Resolution of D-serine dehydratase by cysteine. An analytical treatment.

A general method is presented for analysis of the resolution of pyridoxal-P-requiring enzymes by carbonyl reagents. The method is useful for accurately determining the very small equilibrium constants (KP) which characterize the dissociation of cofactor from many pyridoxal-P-requiring enzymes. The analysis also establishes the minimum number and relative stabilities of distinct enzymic species involved in the resolution process. Analysis of the resolution of D-serine dehydratase by L-and D-cysteine resulted in the establishment of an enzyme bound thiazolidine derivative as an intermediate in the pathway for resolution.
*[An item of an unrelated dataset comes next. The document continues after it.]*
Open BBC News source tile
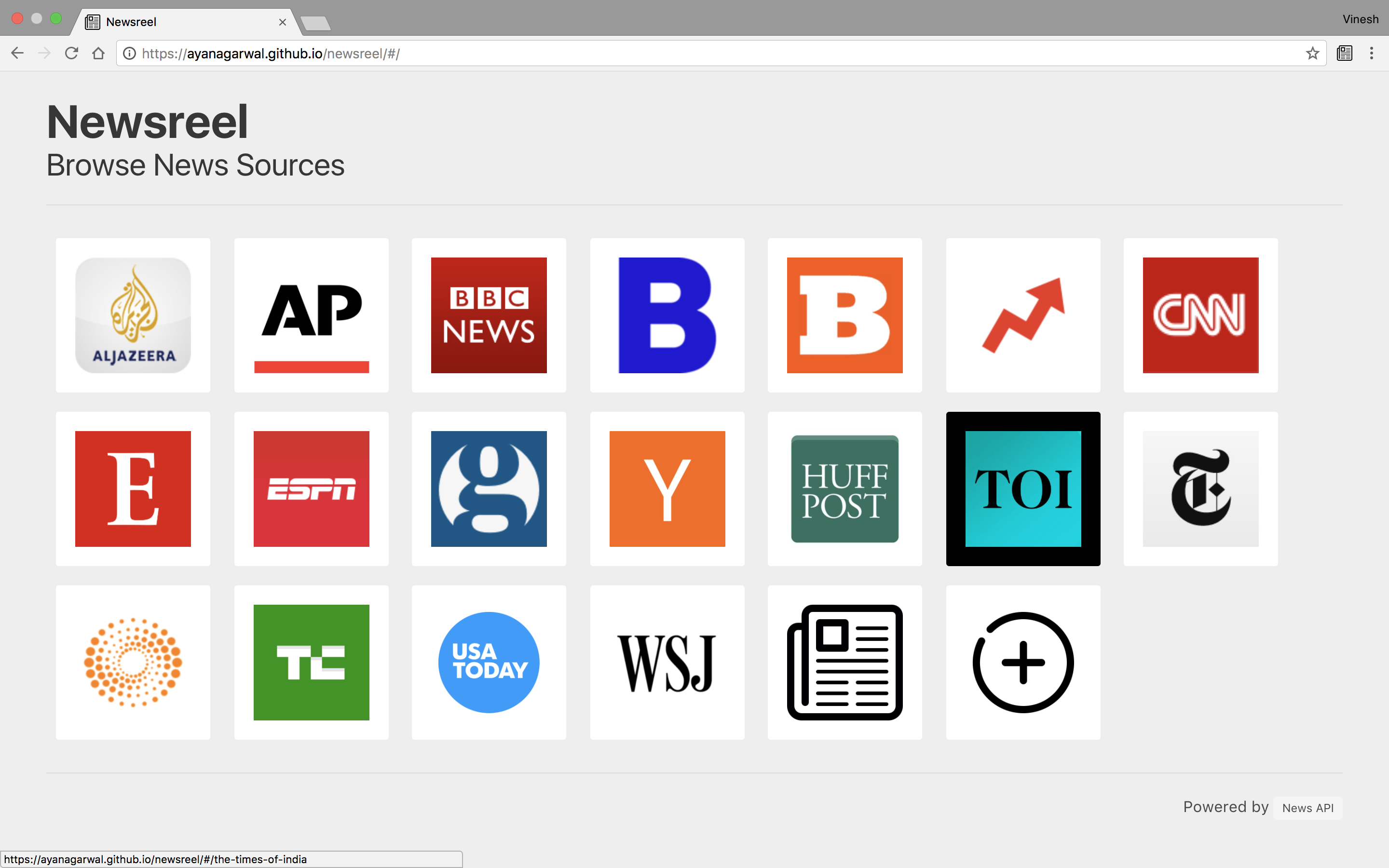The width and height of the screenshot is (1389, 868). pyautogui.click(x=489, y=315)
The over-all equilibrium constant (KR) for the reaction, D-serine dehydratase + cystein in equilibrium KR thiazolidine derivative +D-serine apodehydratase was determined. At pH 7.80, T/2 0.33, 25 degrees, KR equal to 1.08 times 10-minus 3. A value of 7.0 nM for the equilibrium constant for the dissociation of D-serine dehydratase to apoenzyme and free pyridoxal-P was determined from the ratio KR/KT, where KT is the equilibrium constant for the formation of a thiazolidine derivative from free pyridoxal-P and cysteine. An estimate of 14 nM for KP was also obtained from partial resolution of D-serine dehydratase by high dilution. The difficulties associated with this direct determination of KP from the dependence on the enzyme concentration of the activity of very dilute solutions of enzyme are discussed.